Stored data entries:
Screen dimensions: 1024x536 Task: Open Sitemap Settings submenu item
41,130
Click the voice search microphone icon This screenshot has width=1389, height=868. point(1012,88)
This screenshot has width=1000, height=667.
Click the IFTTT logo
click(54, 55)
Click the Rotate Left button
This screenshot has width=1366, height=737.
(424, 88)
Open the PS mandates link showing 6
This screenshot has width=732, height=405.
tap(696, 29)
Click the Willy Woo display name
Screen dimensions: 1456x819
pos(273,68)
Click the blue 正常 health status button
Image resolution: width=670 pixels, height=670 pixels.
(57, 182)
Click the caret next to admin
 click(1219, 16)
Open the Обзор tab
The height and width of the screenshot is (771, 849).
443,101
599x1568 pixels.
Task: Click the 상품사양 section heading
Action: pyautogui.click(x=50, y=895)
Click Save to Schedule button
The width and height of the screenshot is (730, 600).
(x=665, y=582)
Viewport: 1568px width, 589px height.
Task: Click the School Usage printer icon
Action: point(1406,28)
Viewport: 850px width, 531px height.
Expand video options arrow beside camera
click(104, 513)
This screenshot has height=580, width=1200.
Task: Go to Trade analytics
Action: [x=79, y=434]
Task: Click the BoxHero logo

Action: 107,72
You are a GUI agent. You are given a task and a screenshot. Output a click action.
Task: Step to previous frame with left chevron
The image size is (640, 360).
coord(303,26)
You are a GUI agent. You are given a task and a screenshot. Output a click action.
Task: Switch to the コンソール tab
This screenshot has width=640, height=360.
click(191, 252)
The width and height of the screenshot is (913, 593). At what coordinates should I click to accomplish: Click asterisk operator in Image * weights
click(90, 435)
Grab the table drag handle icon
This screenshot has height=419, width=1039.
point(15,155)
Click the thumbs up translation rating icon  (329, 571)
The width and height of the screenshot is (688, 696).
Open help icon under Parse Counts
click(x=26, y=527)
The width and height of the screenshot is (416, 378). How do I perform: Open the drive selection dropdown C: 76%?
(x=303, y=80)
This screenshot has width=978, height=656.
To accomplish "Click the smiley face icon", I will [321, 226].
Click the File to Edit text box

■ **Instructions for the task**:
Transcribe the records exactly as given.

■ **Task result**:
Screen dimensions: 1024x536 Task: Open Sitemap Settings submenu item
41,130
Click the voice search microphone icon This screenshot has width=1389, height=868. point(1012,88)
This screenshot has width=1000, height=667.
Click the IFTTT logo
click(54, 55)
Click the Rotate Left button
This screenshot has width=1366, height=737.
(424, 88)
Open the PS mandates link showing 6
This screenshot has width=732, height=405.
tap(696, 29)
Click the Willy Woo display name
Screen dimensions: 1456x819
pos(273,68)
Click the blue 正常 health status button
Image resolution: width=670 pixels, height=670 pixels.
(57, 182)
Click the caret next to admin
 click(1219, 16)
Open the Обзор tab
The height and width of the screenshot is (771, 849).
443,101
599x1568 pixels.
Task: Click the 상품사양 section heading
Action: pyautogui.click(x=50, y=895)
Click Save to Schedule button
The width and height of the screenshot is (730, 600).
(x=665, y=582)
Viewport: 1568px width, 589px height.
Task: Click the School Usage printer icon
Action: point(1406,28)
Viewport: 850px width, 531px height.
Expand video options arrow beside camera
click(104, 513)
This screenshot has height=580, width=1200.
Task: Go to Trade analytics
Action: [x=79, y=434]
Task: Click the BoxHero logo

Action: 107,72
You are a GUI agent. You are given a task and a screenshot. Output a click action.
Task: Step to previous frame with left chevron
The image size is (640, 360).
coord(303,26)
You are a GUI agent. You are given a task and a screenshot. Output a click action.
Task: Switch to the コンソール tab
This screenshot has width=640, height=360.
click(191, 252)
The width and height of the screenshot is (913, 593). At what coordinates should I click to accomplish: Click asterisk operator in Image * weights
click(90, 435)
Grab the table drag handle icon
This screenshot has height=419, width=1039.
point(15,155)
Click the thumbs up translation rating icon  (329, 571)
The width and height of the screenshot is (688, 696).
Open help icon under Parse Counts
click(x=26, y=527)
The width and height of the screenshot is (416, 378). How do I perform: Open the drive selection dropdown C: 76%?
(x=303, y=80)
This screenshot has width=978, height=656.
To accomplish "Click the smiley face icon", I will [321, 226].
Click the File to Edit text box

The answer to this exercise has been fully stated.